We observed significantly higher frequencies of Treg in patients during acute P. vivax infection when compared with the same patients AT (Figure 1B).

Malaria Induces Expression of CTLA-4 and PD-1 on Treg and Decreases the Expression of Foxp3 in PD-1⁺ Treg

We previously described that P. vivax triggers the expression of inhibitory molecules on T cells and that blockade of their signaling pathways restores cytokine production by antigen-specific T cells [20]. We therefore evaluated the expression of two of these molecules, CTLA-4 and PD-1, on Treg from malaria patients. The analyses used the gate strategy displayed in Figure 1A and Figure 2A (left panels). We found significantly higher frequencies of both CTLA-4 and PD-1 expression on Treg from patients BT, when compared with Treg assessed in the same individuals AT (Figure 2A, upper and middle panels). We also observed that the coexpression of CTLA-4 and PD-1 on Treg from patients BT was higher during P. vivax infection compared to Treg analyzed AT (Figure 2A, lower panels). The coexpression of inhibitory molecules is known to lead to T-cell exhaustion [37], which suggested that the increase in inhibitory molecules expression by Treg during malaria might have altered their effector functions.

Figure 2. — *Plasmodium vivax* infection triggers the expression of cytotoxic T-lymphocyte antigen (CTLA-4) and programmed cell death protein 1 (PD-1), and decreases forkhead box P3 (Foxp3) expression in PD-1⁺ regulatory T cells (Treg).
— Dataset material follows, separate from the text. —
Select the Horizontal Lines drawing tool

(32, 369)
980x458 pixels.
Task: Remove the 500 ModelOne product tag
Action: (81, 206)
A, Representative density plots showing the proportion of Treg expressing CTLA-4, PD-1, and coexpressing CTLA-4 and PD-1 (left panels) from a single *P. vivax*-infected patient before (BT; left plots) and after treatment (AT; right plots). Percentage of Treg expressing CTLA-4, PD-1, and co-expressing CTLA-4 and PD-1 from *P. vivax*-infected patients BT (●, n = 14) and AT (○, n = 14) (right panels). Lines represent the median values of a given measurement in each group. B, Mean fluorescence intensity (MFI) of Foxp3 expression analyzed ex vivo in CD127^lowCD25⁺CD4⁺ T cells (Treg), and their subpopulations expressing or not CTLA-4 (left graph) and PD-1 (right graph) in *P. vivax*-infected patients BT (n = 14) and AT (n = 14). ** .001 < P < .05 and *** P < .001 using the Wilcoxon Test.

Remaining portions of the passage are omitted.